■ What to work on
Locate each line in the items below that contains the word "panel", and copy those lines.

■ Material for this exercise

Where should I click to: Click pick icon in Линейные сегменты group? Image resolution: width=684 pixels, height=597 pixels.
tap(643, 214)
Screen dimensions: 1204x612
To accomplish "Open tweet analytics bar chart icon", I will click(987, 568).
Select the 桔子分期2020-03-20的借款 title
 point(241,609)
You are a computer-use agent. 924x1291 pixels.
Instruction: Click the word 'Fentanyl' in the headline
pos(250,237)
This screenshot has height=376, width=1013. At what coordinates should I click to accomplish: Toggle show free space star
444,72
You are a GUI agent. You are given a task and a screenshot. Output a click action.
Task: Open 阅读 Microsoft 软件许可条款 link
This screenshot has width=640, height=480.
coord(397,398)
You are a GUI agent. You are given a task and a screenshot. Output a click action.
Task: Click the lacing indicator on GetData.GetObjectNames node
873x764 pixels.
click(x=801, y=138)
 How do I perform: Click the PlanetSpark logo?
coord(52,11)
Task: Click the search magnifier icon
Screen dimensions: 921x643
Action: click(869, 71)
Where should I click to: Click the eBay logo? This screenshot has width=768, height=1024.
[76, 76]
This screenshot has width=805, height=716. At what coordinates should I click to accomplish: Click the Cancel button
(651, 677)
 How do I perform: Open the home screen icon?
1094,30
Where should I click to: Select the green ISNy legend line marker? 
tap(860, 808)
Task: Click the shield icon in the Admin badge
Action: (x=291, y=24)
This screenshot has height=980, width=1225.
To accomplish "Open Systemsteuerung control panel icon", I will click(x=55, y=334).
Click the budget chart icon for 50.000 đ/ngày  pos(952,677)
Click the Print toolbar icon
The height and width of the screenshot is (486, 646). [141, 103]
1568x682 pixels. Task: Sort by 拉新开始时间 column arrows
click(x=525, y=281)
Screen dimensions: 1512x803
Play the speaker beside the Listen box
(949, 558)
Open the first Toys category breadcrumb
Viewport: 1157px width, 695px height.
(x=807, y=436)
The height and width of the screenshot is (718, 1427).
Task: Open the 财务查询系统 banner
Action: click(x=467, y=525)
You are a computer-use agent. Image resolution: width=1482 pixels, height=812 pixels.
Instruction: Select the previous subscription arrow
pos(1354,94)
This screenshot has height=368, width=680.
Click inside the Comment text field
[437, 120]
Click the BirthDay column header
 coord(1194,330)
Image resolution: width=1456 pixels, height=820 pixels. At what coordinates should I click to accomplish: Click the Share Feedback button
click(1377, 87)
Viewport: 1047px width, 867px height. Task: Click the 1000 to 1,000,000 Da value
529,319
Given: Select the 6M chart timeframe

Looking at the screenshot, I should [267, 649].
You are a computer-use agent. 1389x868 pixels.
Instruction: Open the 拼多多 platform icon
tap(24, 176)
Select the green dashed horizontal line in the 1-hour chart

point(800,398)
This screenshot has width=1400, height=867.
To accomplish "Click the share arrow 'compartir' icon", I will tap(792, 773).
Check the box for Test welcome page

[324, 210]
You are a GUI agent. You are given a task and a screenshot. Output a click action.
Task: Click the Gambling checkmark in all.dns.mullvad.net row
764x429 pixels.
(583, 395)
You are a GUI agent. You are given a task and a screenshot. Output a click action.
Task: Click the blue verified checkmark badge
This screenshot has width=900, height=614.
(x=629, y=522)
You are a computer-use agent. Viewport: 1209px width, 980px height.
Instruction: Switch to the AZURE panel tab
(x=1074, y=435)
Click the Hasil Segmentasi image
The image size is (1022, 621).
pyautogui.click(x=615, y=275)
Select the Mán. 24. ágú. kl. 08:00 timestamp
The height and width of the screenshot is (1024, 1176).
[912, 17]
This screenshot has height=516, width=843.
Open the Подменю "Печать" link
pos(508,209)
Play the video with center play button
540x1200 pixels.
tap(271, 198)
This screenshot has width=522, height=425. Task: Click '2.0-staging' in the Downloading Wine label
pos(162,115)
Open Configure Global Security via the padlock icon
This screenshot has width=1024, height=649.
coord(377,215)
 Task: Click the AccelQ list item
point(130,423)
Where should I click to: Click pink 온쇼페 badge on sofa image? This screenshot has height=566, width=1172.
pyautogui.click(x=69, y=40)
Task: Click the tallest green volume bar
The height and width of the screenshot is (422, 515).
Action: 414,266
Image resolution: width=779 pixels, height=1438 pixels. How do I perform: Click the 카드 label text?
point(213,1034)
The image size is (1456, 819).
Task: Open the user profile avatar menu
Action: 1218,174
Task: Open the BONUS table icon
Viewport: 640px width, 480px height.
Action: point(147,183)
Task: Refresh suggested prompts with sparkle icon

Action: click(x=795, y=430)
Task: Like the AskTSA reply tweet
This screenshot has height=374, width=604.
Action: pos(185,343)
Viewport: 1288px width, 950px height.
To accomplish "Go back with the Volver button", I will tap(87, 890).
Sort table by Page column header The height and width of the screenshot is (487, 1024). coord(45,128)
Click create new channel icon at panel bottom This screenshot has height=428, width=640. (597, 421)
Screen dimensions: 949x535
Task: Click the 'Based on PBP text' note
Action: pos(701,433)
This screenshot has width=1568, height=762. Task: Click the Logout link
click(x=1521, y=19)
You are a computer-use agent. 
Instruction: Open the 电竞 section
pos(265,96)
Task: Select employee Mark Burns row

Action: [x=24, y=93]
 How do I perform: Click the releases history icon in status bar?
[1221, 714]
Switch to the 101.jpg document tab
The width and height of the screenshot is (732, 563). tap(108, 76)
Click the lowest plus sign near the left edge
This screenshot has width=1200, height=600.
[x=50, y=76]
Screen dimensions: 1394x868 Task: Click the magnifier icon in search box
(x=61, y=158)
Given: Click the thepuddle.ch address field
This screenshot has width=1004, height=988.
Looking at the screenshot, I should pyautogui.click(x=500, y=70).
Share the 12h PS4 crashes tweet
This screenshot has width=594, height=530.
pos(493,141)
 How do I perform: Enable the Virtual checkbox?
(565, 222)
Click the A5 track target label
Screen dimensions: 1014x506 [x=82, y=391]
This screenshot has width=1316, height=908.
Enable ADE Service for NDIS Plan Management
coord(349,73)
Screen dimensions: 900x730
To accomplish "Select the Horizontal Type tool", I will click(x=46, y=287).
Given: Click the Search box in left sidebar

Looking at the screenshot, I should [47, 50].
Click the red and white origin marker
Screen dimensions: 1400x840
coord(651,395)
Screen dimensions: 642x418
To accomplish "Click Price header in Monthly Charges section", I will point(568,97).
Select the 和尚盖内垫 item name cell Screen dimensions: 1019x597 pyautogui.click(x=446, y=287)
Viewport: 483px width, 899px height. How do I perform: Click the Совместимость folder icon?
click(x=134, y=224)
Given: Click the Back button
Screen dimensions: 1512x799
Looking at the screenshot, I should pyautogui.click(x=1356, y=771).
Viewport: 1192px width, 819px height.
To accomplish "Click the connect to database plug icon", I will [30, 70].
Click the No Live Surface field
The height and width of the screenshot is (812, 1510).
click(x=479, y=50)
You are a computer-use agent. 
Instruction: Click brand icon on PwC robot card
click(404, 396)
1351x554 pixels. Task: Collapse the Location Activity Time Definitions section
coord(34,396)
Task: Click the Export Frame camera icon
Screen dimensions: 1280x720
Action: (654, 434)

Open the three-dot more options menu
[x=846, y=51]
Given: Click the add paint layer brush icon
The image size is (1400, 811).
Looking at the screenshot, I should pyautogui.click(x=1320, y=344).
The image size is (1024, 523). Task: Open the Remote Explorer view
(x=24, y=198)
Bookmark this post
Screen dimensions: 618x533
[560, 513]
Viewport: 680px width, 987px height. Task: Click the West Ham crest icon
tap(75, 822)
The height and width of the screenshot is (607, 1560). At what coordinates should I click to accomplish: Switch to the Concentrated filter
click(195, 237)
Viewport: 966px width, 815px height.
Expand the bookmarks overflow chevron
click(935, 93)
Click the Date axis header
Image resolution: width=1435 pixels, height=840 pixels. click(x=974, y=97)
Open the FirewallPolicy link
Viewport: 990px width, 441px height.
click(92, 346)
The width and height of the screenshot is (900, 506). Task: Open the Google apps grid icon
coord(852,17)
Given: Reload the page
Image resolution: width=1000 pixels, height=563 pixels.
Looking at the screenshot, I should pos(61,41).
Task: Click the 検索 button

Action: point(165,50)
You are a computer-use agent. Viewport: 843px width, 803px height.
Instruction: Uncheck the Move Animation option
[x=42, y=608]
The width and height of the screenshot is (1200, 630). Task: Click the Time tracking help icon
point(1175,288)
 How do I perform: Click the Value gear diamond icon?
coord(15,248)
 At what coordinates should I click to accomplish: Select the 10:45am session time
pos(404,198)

■ Written solution
To accomplish "Open Systemsteuerung control panel icon", I will click(x=55, y=334).
Instruction: Switch to the AZURE panel tab
Click create new channel icon at panel bottom This screenshot has height=428, width=640. (597, 421)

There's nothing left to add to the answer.